At that time, when we started our recruitment process, we really hadn’t hired many people over the decade of the ’90s. That was during the downsize, and the relationships we had built with the universities and the schools around the country had deteriorated. So, we really had to build the relationships back up again. We had to go in and talk to classes, talk to professors, talk to engineering schools, and get them to understand. And it was a discussion of what the benefits are that would outweigh just pure money.

Fast‑forward to 9/11. We had a surge of applicants. We had maybe 70,000 to 80,000 people applying for a thousand positions at that time. And then the problem shifted to, ‘how do you weed through them and make sure that you hire the best people?’  Not that we didn’t hire the best before, but it was easier to work with a smaller volume.

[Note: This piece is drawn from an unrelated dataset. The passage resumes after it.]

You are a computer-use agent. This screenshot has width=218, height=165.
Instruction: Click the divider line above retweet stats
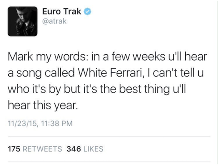(x=109, y=136)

With people looking at stability combined with the new interest in patriotism, the question became how you scaled your processes to sort through the volume and get the best of the best. It changed the problem from one of creating the volume to how to appropriately and efficiently weed through that and get the best nuggets you could out of those applicants.

 

ExecutiveGov: How do you manage in tough fiscal climates?

Dr. Harvey Davis: We have had a tough one this year, in terms of sequestration and related matters. The real issue is having more data and less emotion when figuring out which pieces are going forward and which ones are not. You can imagine, if somebody’s been working on something for a year or two, and you say, ‘Oh, your project is now cut,’ a lot of it is how you communicate it. ‘In terms of in priority of things, this is more critical at this time.’

As you go through budgetary cuts, you have to be careful not to tell people that what they’re working on was not meaningful. And so context and communications is critical during budgetary downturns.

 

ExecutiveGov: What is the most significant challenge to overcome right now?

Dr. Harvey Davis: The most significant challenge to overcome right now is uncertainty. The people who typically go into government service are not people who function well in environments of uncertainty. This past year, between the CRs, the sequestration, the uncertainty of what’s going to happen, people have traded different things in order to work in the government.

I don’t want to say the typical employee is risk‑adverse, but they’re not as risk‑taking as people who can jump from contract to contract to contract on the outside. So, the most challenging piece right now is to keep an even keel with people who tend to get nervous in risky waters.